A veces pasamos la vida entera buscando una meta lejana llamada paz, como si fuera un tesoro escondido al final de un mapa complicado. Pensamos que cuando resolvamos todos nuestros problemas, cuando tengamos el trabajo perfecto o cuando las personas que amamos finalmente cambien, entonces, y solo entonces, podremos descansar. Pero la frase de A.J. Muste nos invita a cambiar por completo nuestra perspectiva.

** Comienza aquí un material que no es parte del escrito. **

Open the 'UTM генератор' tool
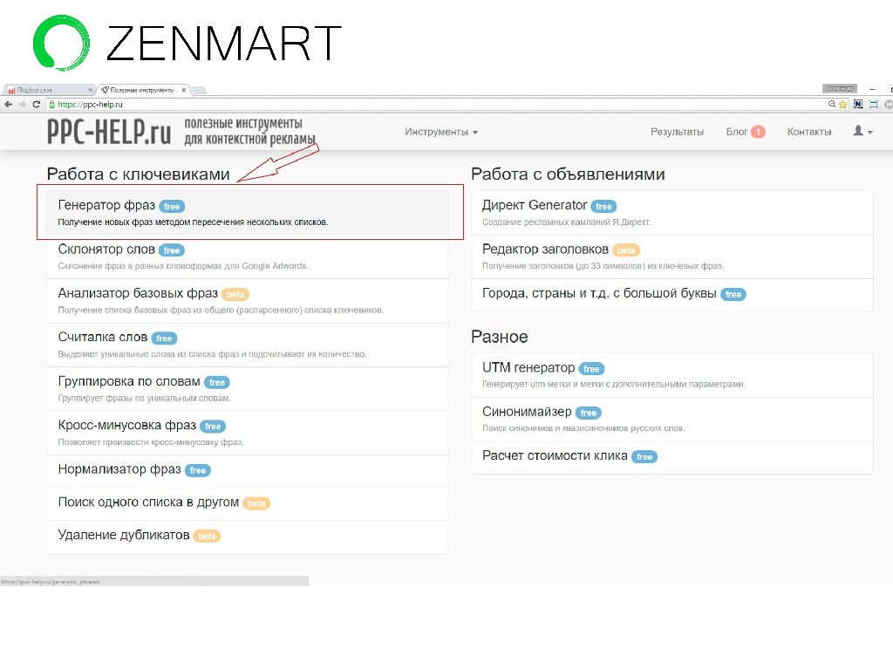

Nos dice que la paz no es un destino al que se llega tras una batalla, sino la manera misma en la que decidimos caminar por el mundo hoy.
En el día a día, es muy fácil caer en la trampa de la lucha constante. Nos levantamos con una lista de pendientes que nos genera ansiedad y nos enfocamos en lo que falta por lograr. Vivimos en un estado de tensión, esperando que el caos exterior se detenga para poder sentirnos tranquilos. Sin embargo, si nuestra actitud hacia las pequeñas dificultades es de conflicto, seguiremos cargando esa guerra con nosotros a donde quiera que vayamos, sin importar cuán calmado sea nuestro entorno.
Recuerdo una vez que yo, con mi corazón de patito, estaba muy estresada por un proyecto importante. Estaba convencida de que solo cuando terminara todo podría respirar con calma. Pasé días irritada, sin dormir y con los hombros tensos. Un día, mientras observaba el movimiento suave del agua en un estanque, comprendí que podía elegir la calma desde el primer minuto. Empecé a tratar cada pequeño paso con paciencia y amabilidad, y descubrí que la paz no llegó al final del trabajo, sino que fue el motor que me permitió hacerlo sin agotarme tanto.
Elegir la paz como camino significa responder con suavidad cuando el mundo es brusco, y mantener la serenidad incluso cuando las cosas no salen como planeamos. Es una decisión valiente que se toma en cada respiración y en cada interacción con los demás. No se trata de ignorar los problemas, sino de decidir que no permitirás que ellos dicten tu estado interno.
Hoy te invito a que hagas una pequeña pausa. No esperes a que todo esté resuelto para sonreír o para respirar profundo. Intenta que tu próxima acción, por pequeña que sea, sea un reflejo de esa paz que tanto buscas. ¿Cómo cambiaría tu día si decidieras que la paz es tu punto de partida y no tu meta final?